Extract and reproduce verbatim the lines of the material starting with the line containing "Click the Build" and going on through the line containing "Click the Log", both included.

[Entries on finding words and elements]
----------

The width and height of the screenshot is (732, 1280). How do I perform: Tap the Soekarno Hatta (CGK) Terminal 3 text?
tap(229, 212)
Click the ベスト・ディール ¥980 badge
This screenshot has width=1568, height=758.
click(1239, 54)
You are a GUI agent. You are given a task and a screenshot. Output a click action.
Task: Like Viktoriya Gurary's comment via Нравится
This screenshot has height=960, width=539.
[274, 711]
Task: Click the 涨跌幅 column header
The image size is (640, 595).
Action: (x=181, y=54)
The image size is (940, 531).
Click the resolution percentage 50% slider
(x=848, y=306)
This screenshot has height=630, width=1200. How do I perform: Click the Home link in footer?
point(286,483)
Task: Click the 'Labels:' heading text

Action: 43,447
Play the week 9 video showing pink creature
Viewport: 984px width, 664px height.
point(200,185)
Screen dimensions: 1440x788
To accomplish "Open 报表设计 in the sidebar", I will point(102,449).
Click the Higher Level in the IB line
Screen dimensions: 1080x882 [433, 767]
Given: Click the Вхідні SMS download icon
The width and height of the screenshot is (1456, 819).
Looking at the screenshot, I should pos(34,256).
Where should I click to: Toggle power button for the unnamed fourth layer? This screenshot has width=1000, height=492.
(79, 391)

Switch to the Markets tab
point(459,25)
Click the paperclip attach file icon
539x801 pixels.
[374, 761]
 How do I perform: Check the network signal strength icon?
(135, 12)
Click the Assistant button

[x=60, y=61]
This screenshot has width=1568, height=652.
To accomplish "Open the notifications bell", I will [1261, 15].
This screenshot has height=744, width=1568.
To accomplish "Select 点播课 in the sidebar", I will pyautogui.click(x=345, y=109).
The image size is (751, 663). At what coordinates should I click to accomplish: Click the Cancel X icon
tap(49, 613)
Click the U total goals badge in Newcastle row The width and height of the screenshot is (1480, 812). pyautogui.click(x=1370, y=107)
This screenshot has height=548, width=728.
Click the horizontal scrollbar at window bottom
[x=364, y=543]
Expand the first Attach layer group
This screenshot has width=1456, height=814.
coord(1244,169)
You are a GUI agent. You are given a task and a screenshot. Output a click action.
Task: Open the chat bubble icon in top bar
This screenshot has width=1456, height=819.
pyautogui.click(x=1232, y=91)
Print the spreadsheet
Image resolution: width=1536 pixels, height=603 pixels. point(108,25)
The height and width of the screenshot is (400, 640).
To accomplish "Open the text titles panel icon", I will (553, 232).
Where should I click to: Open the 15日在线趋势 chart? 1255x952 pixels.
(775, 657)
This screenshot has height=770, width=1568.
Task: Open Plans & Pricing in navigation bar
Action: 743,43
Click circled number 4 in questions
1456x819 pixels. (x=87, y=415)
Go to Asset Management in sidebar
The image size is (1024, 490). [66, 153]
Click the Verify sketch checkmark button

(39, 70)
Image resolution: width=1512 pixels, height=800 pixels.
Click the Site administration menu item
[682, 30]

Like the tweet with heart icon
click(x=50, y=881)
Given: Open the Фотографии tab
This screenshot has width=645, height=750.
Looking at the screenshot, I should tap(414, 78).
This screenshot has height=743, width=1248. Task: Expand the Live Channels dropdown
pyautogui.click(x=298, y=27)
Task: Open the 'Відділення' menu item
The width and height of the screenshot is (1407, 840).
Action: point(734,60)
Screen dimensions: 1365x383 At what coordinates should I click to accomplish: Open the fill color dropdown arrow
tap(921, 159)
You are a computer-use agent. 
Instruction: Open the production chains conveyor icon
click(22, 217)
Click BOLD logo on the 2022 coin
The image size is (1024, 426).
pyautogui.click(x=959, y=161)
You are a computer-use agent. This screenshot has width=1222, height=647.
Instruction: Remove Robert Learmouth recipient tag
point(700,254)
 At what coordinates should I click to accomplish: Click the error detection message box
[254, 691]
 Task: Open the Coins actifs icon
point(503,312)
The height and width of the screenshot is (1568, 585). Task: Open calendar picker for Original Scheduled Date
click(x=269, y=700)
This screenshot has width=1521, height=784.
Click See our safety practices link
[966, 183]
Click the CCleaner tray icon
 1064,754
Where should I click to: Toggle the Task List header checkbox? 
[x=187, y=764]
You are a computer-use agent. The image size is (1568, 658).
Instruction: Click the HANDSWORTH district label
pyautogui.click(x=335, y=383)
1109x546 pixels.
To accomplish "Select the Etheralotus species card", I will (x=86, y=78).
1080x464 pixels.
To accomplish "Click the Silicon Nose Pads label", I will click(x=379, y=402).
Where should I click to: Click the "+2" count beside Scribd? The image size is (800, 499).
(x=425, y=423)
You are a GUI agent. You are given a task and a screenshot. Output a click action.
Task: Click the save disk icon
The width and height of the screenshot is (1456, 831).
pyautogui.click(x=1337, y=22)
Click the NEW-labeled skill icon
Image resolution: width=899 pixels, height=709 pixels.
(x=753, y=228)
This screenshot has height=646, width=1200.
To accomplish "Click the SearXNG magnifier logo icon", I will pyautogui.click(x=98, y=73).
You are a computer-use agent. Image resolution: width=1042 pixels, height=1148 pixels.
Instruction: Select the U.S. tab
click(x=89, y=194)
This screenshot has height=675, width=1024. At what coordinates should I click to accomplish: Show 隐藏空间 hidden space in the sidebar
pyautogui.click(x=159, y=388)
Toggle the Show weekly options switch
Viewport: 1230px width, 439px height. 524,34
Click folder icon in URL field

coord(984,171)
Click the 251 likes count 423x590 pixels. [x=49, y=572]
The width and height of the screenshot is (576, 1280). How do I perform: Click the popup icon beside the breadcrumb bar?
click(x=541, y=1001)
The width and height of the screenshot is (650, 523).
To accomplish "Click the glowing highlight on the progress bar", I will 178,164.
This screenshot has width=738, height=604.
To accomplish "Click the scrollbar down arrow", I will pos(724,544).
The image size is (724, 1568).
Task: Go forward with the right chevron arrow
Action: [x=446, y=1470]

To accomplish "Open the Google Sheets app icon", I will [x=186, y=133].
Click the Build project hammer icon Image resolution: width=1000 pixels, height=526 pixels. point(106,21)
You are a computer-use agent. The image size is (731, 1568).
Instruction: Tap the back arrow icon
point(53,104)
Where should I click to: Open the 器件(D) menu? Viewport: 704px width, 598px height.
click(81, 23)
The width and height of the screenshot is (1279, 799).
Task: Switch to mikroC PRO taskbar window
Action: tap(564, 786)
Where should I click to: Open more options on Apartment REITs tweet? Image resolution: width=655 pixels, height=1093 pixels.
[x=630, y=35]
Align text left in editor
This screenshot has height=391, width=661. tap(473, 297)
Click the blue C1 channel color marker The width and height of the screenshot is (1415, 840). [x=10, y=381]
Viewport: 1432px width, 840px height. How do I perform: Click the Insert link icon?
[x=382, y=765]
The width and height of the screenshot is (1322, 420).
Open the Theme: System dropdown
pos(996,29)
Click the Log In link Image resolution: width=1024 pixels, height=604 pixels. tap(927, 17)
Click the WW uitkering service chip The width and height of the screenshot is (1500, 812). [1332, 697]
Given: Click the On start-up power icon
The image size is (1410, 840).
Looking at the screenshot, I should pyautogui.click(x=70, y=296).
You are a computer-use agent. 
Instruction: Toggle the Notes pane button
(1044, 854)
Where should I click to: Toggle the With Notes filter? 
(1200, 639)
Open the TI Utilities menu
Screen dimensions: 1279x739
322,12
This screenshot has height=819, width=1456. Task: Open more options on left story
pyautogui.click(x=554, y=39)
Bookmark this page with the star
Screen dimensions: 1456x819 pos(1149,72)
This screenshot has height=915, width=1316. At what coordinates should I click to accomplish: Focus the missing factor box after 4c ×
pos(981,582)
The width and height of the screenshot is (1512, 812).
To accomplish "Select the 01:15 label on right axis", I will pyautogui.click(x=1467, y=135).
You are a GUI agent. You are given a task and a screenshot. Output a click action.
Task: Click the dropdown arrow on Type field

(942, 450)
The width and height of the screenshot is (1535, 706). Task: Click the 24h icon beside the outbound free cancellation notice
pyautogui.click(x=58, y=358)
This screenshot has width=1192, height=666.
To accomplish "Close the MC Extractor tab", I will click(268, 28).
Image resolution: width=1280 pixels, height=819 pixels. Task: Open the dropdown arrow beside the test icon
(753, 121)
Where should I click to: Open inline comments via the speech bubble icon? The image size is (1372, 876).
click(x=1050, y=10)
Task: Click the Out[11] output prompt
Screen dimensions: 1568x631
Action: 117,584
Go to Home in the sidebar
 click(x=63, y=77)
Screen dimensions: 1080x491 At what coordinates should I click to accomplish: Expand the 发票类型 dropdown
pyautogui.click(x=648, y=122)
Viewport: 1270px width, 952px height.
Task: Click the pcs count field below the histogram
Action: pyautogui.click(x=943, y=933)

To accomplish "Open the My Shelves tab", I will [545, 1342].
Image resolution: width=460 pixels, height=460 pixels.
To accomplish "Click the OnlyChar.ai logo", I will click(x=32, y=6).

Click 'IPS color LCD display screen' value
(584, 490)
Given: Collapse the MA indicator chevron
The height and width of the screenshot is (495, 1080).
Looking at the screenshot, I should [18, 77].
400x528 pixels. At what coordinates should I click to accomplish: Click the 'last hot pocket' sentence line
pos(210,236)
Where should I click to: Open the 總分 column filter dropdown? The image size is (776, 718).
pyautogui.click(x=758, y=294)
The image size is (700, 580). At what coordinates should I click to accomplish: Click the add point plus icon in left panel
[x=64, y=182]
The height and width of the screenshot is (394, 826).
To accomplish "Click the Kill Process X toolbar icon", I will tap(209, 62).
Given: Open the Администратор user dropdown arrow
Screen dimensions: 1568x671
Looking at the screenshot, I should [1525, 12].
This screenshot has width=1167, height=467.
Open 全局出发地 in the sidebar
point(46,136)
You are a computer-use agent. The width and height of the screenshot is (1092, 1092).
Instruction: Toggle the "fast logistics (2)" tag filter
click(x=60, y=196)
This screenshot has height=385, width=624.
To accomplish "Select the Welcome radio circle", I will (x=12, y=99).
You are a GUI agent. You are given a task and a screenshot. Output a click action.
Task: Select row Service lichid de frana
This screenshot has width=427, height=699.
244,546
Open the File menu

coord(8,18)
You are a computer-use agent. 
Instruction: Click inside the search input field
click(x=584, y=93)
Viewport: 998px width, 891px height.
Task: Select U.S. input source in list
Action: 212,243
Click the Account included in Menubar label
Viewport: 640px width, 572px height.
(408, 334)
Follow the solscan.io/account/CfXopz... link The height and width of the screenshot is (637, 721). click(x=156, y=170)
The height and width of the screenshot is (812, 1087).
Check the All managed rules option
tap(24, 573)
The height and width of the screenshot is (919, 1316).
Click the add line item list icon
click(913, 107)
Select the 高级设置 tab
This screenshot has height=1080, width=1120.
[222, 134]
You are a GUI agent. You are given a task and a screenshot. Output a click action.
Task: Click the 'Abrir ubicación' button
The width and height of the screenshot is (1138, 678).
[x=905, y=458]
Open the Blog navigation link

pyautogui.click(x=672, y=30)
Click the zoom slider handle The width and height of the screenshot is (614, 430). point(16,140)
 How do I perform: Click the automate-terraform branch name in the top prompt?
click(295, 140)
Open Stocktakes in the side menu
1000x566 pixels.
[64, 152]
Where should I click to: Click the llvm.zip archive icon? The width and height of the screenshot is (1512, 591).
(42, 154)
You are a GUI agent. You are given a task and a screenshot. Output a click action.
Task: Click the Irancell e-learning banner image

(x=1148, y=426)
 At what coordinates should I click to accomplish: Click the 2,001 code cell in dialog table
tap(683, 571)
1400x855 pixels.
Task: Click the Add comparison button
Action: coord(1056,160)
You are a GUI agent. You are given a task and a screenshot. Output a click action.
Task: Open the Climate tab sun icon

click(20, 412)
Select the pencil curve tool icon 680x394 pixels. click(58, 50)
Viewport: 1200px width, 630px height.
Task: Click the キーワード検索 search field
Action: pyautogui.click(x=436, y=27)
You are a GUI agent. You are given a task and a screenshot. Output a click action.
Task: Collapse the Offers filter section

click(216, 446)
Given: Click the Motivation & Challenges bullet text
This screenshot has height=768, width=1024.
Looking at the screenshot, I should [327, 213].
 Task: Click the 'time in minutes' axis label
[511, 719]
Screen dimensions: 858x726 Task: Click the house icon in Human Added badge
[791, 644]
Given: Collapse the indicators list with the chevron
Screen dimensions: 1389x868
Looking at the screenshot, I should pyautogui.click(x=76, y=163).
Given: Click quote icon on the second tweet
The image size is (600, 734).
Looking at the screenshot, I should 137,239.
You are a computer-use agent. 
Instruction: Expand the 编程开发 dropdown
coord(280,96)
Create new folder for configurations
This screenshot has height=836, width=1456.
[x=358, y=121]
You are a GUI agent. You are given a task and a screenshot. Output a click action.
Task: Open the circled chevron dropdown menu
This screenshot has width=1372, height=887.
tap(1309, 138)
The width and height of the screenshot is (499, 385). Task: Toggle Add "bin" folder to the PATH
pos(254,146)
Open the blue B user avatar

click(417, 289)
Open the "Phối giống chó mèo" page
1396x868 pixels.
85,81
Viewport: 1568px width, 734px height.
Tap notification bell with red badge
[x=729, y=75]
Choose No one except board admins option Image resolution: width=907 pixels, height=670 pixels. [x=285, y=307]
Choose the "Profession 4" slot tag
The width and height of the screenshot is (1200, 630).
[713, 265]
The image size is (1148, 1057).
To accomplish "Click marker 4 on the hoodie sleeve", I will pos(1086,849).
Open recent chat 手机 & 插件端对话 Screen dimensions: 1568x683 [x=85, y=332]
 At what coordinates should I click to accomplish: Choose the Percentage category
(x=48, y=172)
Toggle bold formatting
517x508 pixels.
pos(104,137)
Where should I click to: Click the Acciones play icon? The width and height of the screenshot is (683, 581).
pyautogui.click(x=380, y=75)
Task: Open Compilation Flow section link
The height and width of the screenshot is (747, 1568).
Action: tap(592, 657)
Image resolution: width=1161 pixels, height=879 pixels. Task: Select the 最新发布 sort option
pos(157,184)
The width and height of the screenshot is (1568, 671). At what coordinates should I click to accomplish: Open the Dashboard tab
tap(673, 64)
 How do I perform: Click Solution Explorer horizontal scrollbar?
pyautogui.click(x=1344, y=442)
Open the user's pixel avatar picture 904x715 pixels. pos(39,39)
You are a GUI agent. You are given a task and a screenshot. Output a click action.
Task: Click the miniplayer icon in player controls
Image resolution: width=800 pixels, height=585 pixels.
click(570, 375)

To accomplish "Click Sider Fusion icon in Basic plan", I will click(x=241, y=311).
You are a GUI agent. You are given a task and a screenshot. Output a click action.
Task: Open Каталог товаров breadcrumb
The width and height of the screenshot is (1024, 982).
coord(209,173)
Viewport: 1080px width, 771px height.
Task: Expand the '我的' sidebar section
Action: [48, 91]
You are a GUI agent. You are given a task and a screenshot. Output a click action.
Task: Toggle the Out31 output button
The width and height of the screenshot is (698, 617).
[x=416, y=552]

----------

# EXPECTED OUTPUT
Click the Build project hammer icon Image resolution: width=1000 pixels, height=526 pixels. point(106,21)
You are a computer-use agent. The image size is (731, 1568).
Instruction: Tap the back arrow icon
point(53,104)
Where should I click to: Open the 器件(D) menu? Viewport: 704px width, 598px height.
click(81, 23)
The width and height of the screenshot is (1279, 799).
Task: Switch to mikroC PRO taskbar window
Action: tap(564, 786)
Where should I click to: Open more options on Apartment REITs tweet? Image resolution: width=655 pixels, height=1093 pixels.
[x=630, y=35]
Align text left in editor
This screenshot has height=391, width=661. tap(473, 297)
Click the blue C1 channel color marker The width and height of the screenshot is (1415, 840). [x=10, y=381]
Viewport: 1432px width, 840px height. How do I perform: Click the Insert link icon?
[x=382, y=765]
The width and height of the screenshot is (1322, 420).
Open the Theme: System dropdown
pos(996,29)
Click the Log In link Image resolution: width=1024 pixels, height=604 pixels. tap(927, 17)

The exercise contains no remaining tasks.